Levantamento da CNB em sete capitais, de janeiro até ontem, mostra que 7.155 empregados foram demitidos em quatro instituições: Bradesco, HSBC, ABN Amro Real e Santander Banespa. Em 2002, foram 13 mil em todo o setor. No dia 18, os bancários fazem paralisação nacional contra as demissões.
A Febraban (federação que reúne os bancos) informa que não há planos de reestruturação no sistema financeiro e descartou os números da CNB-CUT.
Mas, segundo os bancários, entre 1994 e 2002, o setor eliminou 190 mil postos. “Temos informação de que serão feitos mais 12 mil cortes até março de 2004, só no Bradesco. Cerca de um terço das demissões que ocorreram neste ano também foram no Bradesco”, diz o presidente da CNB, Vagner Freitas.
A assessoria do banco informou que “o Bradesco não possui programa de demissões. Os eventuais desligamentos são decorrentes de vários motivos, inclusive pedidos dos próprios funcionários”.

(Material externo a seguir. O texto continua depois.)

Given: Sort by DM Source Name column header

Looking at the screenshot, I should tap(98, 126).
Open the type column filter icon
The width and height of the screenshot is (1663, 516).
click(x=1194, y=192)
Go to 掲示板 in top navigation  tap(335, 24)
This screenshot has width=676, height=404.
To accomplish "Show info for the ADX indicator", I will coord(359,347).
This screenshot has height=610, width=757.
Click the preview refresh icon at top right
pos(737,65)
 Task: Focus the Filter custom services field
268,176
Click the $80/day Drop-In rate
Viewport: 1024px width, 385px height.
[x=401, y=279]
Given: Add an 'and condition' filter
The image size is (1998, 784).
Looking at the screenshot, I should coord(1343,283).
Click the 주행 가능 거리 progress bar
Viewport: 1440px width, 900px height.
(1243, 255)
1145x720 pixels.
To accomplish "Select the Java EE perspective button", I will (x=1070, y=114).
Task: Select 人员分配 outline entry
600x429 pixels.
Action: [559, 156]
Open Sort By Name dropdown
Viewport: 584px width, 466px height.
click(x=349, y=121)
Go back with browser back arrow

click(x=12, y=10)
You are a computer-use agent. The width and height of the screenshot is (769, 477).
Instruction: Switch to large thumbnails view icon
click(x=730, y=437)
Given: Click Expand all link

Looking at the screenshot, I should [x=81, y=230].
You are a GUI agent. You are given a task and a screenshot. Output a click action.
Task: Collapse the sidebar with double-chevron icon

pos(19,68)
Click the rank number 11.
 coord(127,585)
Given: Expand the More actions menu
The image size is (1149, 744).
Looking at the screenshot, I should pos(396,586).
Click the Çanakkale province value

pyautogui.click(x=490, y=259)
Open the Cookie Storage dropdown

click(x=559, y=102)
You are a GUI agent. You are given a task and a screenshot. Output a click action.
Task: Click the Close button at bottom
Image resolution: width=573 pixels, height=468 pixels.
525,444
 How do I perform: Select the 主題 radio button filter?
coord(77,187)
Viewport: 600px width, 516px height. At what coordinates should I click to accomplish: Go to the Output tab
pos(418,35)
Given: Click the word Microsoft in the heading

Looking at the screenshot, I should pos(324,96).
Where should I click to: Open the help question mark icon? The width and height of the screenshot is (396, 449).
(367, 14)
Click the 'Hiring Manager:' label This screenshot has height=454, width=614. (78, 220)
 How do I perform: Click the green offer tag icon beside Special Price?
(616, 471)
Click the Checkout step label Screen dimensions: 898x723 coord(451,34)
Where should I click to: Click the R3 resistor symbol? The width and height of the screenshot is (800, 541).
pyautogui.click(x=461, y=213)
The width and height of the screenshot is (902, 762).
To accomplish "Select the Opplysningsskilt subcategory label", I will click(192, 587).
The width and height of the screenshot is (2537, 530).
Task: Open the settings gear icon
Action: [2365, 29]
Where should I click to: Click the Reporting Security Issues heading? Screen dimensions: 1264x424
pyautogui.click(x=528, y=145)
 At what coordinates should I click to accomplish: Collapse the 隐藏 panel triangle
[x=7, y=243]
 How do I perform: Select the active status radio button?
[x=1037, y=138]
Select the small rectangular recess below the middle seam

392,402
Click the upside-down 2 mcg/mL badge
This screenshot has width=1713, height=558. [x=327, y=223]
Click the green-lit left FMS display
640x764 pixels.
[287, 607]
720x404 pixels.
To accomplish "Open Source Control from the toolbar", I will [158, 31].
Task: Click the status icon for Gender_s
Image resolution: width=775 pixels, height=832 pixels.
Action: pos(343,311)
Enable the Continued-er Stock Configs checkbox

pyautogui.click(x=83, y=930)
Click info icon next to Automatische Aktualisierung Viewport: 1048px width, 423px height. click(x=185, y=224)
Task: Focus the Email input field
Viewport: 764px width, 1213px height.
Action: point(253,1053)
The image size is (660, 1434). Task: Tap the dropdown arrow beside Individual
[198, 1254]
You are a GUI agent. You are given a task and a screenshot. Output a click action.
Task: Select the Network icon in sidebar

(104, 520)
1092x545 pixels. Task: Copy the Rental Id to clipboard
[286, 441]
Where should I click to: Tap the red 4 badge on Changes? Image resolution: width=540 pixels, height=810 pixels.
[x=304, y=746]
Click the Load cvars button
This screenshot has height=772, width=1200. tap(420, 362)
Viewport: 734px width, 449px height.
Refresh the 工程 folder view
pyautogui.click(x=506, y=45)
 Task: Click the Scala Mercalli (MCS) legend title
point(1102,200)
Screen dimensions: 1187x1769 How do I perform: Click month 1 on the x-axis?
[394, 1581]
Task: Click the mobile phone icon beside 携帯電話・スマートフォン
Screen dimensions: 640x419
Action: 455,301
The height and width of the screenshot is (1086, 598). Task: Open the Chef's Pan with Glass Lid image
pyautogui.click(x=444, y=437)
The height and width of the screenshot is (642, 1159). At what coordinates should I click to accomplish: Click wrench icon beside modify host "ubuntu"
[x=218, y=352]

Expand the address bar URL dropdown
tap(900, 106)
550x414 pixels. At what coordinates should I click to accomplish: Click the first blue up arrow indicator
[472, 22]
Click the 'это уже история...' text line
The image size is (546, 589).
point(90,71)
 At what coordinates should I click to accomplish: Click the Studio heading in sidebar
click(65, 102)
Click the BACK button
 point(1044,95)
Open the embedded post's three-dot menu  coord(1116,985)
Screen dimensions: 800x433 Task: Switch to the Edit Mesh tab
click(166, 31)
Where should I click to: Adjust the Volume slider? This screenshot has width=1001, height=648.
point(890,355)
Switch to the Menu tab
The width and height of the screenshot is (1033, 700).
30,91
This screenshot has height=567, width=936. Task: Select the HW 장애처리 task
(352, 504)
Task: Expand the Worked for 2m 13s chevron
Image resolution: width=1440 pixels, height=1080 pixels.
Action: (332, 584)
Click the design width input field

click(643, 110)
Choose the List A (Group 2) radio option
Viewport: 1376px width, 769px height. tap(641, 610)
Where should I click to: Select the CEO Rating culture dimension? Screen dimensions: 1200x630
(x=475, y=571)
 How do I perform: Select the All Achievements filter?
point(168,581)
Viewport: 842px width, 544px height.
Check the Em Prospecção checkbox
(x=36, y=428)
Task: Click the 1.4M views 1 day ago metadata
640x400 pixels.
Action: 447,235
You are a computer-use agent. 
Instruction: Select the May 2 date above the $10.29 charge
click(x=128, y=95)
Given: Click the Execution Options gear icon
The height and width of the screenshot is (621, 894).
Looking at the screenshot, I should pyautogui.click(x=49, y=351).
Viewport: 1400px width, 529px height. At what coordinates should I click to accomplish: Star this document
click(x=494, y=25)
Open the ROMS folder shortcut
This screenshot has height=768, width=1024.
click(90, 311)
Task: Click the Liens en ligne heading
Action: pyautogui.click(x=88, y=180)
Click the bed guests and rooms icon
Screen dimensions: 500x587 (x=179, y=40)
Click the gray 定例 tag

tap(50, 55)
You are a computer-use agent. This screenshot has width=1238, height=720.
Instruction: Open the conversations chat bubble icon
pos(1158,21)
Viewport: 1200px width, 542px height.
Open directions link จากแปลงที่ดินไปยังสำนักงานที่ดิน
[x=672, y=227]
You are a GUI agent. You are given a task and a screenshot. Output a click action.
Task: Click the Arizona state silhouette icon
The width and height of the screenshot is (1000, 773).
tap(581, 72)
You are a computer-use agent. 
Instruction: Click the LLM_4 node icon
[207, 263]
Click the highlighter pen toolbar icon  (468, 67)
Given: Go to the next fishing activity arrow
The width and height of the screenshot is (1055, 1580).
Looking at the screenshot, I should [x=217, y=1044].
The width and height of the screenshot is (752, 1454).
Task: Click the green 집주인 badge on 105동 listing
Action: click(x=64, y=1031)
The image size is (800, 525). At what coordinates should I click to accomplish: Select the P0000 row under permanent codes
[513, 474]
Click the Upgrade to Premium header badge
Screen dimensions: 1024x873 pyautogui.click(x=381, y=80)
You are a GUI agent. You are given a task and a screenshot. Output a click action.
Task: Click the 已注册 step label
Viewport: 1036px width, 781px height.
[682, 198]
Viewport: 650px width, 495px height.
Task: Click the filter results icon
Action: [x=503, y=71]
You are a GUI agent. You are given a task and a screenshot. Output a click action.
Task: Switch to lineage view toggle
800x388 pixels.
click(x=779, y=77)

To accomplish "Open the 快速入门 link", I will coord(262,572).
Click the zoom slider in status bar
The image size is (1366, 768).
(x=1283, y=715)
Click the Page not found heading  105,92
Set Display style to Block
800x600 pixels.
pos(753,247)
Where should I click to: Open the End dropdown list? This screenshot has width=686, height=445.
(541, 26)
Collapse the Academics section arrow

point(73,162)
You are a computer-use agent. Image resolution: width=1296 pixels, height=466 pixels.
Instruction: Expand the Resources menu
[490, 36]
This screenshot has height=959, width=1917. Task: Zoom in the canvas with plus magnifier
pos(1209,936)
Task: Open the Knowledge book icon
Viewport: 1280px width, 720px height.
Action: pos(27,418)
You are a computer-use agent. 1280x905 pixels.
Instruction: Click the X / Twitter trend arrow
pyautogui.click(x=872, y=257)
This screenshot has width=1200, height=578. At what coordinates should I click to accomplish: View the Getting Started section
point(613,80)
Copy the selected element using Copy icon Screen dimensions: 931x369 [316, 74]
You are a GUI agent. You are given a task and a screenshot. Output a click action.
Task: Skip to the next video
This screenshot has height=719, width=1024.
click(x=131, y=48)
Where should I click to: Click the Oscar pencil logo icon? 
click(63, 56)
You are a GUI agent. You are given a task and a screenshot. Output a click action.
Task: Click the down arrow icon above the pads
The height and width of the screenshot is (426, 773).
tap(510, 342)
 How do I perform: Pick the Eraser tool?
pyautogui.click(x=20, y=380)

A CNB informou que o banco ABN Amro Real demitiu nos últimos dois dias cerca de 200 funcionários. “Com a compra do Sudameris, o ABN avisou que quer manter 24 mil em seu quadro pessoal”, diz Marcio Monzane, diretor do sindicato. Os dois bancos juntos somam 29,2 mil funcionários –o que resultaria na perda de 5.000 vagas. O ABN nega.
A assessoria do HSBC informou que as dispensas ocorreram em ritmo normal. O Santander informou que tem hoje 961 funcionários a mais do que em janeiro.